Convert the rows below into a numbered list, dropping any blank lines.

## STORED DATA
····················
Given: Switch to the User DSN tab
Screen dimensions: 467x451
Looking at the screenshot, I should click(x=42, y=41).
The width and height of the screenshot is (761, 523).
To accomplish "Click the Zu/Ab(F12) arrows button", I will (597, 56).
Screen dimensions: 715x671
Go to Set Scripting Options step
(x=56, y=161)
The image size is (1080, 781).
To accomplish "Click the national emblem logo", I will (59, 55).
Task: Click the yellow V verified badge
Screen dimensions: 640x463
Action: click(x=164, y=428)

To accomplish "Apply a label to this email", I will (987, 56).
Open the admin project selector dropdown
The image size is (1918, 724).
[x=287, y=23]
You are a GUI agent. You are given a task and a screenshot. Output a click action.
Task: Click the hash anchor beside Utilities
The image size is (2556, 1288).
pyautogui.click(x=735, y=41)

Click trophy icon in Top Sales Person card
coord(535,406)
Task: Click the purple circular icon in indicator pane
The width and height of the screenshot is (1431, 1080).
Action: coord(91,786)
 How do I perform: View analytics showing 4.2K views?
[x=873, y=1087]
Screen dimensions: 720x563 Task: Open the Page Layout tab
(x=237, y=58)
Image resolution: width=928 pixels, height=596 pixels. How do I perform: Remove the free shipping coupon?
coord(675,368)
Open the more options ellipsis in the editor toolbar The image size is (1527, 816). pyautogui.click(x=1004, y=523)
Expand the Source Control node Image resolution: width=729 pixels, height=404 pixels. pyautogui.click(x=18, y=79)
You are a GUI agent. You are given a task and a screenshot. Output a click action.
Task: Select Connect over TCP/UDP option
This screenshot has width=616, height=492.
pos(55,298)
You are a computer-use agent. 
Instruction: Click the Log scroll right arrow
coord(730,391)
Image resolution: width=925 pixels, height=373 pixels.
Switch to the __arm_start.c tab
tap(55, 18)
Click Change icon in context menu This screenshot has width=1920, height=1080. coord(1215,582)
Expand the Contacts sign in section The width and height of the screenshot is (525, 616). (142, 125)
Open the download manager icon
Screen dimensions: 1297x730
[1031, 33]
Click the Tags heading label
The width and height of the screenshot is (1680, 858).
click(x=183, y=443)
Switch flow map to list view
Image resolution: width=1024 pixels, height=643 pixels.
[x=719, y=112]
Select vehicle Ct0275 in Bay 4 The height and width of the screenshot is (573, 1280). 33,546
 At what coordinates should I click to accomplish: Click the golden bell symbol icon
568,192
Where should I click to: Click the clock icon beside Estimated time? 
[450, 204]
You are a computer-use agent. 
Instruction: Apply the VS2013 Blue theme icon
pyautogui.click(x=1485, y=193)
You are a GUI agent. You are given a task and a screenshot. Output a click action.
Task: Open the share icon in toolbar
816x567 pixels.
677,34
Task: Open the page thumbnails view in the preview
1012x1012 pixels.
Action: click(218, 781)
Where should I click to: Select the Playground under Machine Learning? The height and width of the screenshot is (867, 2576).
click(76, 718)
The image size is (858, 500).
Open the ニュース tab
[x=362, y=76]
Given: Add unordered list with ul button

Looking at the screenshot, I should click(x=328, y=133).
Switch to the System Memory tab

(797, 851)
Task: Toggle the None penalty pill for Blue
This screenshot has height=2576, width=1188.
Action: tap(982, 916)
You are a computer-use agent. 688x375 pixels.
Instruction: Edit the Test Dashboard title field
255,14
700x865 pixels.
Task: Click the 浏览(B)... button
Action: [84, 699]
····················
## CORRECT RESPONSE
1. Given: Switch to the User DSN tab
2. Screen dimensions: 467x451
3. Looking at the screenshot, I should click(x=42, y=41).
4. The width and height of the screenshot is (761, 523).
5. To accomplish "Click the Zu/Ab(F12) arrows button", I will (597, 56).
6. Screen dimensions: 715x671
7. Go to Set Scripting Options step
8. (x=56, y=161)
9. The image size is (1080, 781).
10. To accomplish "Click the national emblem logo", I will (59, 55).
11. Task: Click the yellow V verified badge
12. Screen dimensions: 640x463
13. Action: click(x=164, y=428)
14. To accomplish "Apply a label to this email", I will (987, 56).
15. Open the admin project selector dropdown
16. The image size is (1918, 724).
17. [x=287, y=23]
18. You are a GUI agent. You are given a task and a screenshot. Output a click action.
19. Task: Click the hash anchor beside Utilities
20. The image size is (2556, 1288).
21. pyautogui.click(x=735, y=41)
22. Click trophy icon in Top Sales Person card
23. coord(535,406)
24. Task: Click the purple circular icon in indicator pane
25. The width and height of the screenshot is (1431, 1080).
26. Action: coord(91,786)
27.  How do I perform: View analytics showing 4.2K views?
28. [x=873, y=1087]
29. Screen dimensions: 720x563 Task: Open the Page Layout tab
30. (x=237, y=58)
31. Image resolution: width=928 pixels, height=596 pixels. How do I perform: Remove the free shipping coupon?
32. coord(675,368)
33. Open the more options ellipsis in the editor toolbar The image size is (1527, 816). pyautogui.click(x=1004, y=523)
34. Expand the Source Control node Image resolution: width=729 pixels, height=404 pixels. pyautogui.click(x=18, y=79)
35. You are a GUI agent. You are given a task and a screenshot. Output a click action.
36. Task: Select Connect over TCP/UDP option
37. This screenshot has width=616, height=492.
38. pos(55,298)
39. You are a computer-use agent. 
40. Instruction: Click the Log scroll right arrow
41. coord(730,391)
42. Image resolution: width=925 pixels, height=373 pixels.
43. Switch to the __arm_start.c tab
44. tap(55, 18)
45. Click Change icon in context menu This screenshot has width=1920, height=1080. coord(1215,582)
46. Expand the Contacts sign in section The width and height of the screenshot is (525, 616). (142, 125)
47. Open the download manager icon
48. Screen dimensions: 1297x730
49. [1031, 33]
50. Click the Tags heading label
51. The width and height of the screenshot is (1680, 858).
52. click(x=183, y=443)
53. Switch flow map to list view
54. Image resolution: width=1024 pixels, height=643 pixels.
55. [x=719, y=112]
56. Select vehicle Ct0275 in Bay 4 The height and width of the screenshot is (573, 1280). 33,546
57.  At what coordinates should I click to accomplish: Click the golden bell symbol icon
58. 568,192
59. Where should I click to: Click the clock icon beside Estimated time? 
60. [450, 204]
61. You are a computer-use agent. 
62. Instruction: Apply the VS2013 Blue theme icon
63. pyautogui.click(x=1485, y=193)
64. You are a GUI agent. You are given a task and a screenshot. Output a click action.
65. Task: Open the share icon in toolbar
66. 816x567 pixels.
67. 677,34
68. Task: Open the page thumbnails view in the preview
69. 1012x1012 pixels.
70. Action: click(218, 781)
71. Where should I click to: Select the Playground under Machine Learning? The height and width of the screenshot is (867, 2576).
72. click(76, 718)
73. The image size is (858, 500).
74. Open the ニュース tab
75. [x=362, y=76]
76. Given: Add unordered list with ul button
77. Looking at the screenshot, I should click(x=328, y=133).
78. Switch to the System Memory tab
79. (797, 851)
80. Task: Toggle the None penalty pill for Blue
81. This screenshot has height=2576, width=1188.
82. Action: tap(982, 916)
83. You are a computer-use agent. 688x375 pixels.
84. Instruction: Edit the Test Dashboard title field
85. 255,14
86. 700x865 pixels.
87. Task: Click the 浏览(B)... button
88. Action: [84, 699]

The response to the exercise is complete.